Hoe schat u deze zaak nu in?

Bevernage: We moeten even terugblikken. Op een bepaald moment zat de Fortis-bank in dermate slechte papieren dat ze verkocht moest worden aan het Franse BNP Paribas. De Franstalige burgerij, die het zwaarst getroffen was, zocht de steun van advocaat Mischaël Modrikamen, die een zaak aanspande bij de Brusselse rechtbank van koophandel. Het vervolg is bekend. Voorzitster Francine De Tandt oordeelde in haar vonnis dat de verkoop kon doorgaan. Uit de parlementaire onderzoekscommissie weten we dat er vanuit kabinetten zogenaamde beïnvloedingspogingen ondernomen werden. Maar de pragmatische De Tandt liet zich niet vermurwen en stemde in met de verkoop.

Nadien volgde het omgekeerde scenario.

Bevernage: Precies, en dat wijst volgens mij op een correct verloop van de hele zaak. In eerste aanleg werd de verkoop goedgekeurd. In beroep werd hij bevroren, tot de aandeelhouders op een algemene vergadering hun mening zouden kunnen uitspreken.

Toch is de indruk ontstaan dat iedereen de andere trachtte te beïnvloeden?

Bevernage: In hoger beroep in Brussel werd de zaak behandeld door de achttiende kamer, die was samengesteld uit kamervoorzitter Paul Blondeel, Christine Schurmans en Mireille Salmon. Van Blondeel en Schurmans is bekend dat ze een totaal uiteenlopende visie hebben. Daarbij komt dat de twee moeilijk verenigbare karakters hebben. Om een voorbeeld te geven: Blondeel vraagt aan Schurmans om op uiterst korte termijn het concept van het arrest op te stellen. Ze voelt zich onder druk gezet, waarop Blondeel haar een mail schrijft die we kunnen lezen in het arrest en die vrij vertaald als volgt gaat: ‘Christine, het laatste wat we in kort geding moeten doen, is ons vastklampen aan de rechtsregels.’ Schurmans is verbolgen en stuurt dat uitreksel van de mail door naar haar vriendin en oud-magistrate Nicole Diamant.
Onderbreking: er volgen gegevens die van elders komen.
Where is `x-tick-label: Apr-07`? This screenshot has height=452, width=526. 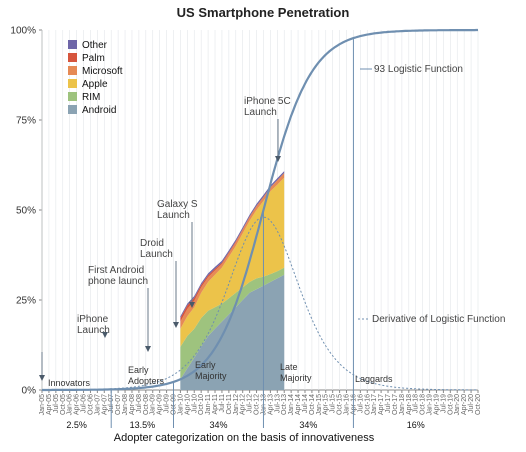 x-tick-label: Apr-07 is located at coordinates (104, 404).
Dat is een van de ‘lekken’ die in het onderzoek zijn onderzocht, maar waarvoor Schurmans niet veroordeeld werd.

De mail van Blondeel toont hoe verziekt de sfeer was tijdens het beraad. Hij wijst ook op een merkwaardige opvatting van raadsheer Blondeel over het belang van het recht.

Moest de eerste voorzitter van Cassatie, Ghislain Londers, in die omstandigheden wel met een beschuldigende nota naar het parlement trekken?

Bevernage: Ghislain Londers viseerde vooral de vermeende pogingen tot politieke beïnvloeding. Op de keper beschouwd kunnen we alleen maar zeggen dat het gerecht zijn uiterste best heeft gedaan om een onafhankelijk oordeel uit te spreken. Maar de achttiende kamer van het hof van beroep heeft zich in zijn ijver om snel te gaan menselijk vergaloppeerd.

Londers is één dag voor het arrest afgetreden, ‘om persoonlijke redenen’ zegt hij.

Bevernage: Ik zie geen redenen om hem niet te geloven. De timing van zijn ontslag was wellicht vreemd. Misschien legde hij ook een link met het arrest van Gent. Maar dan blijkt nu wel duidelijk dat zelfs de eerste voorzitter niet wist hoe dat arrest zou luiden.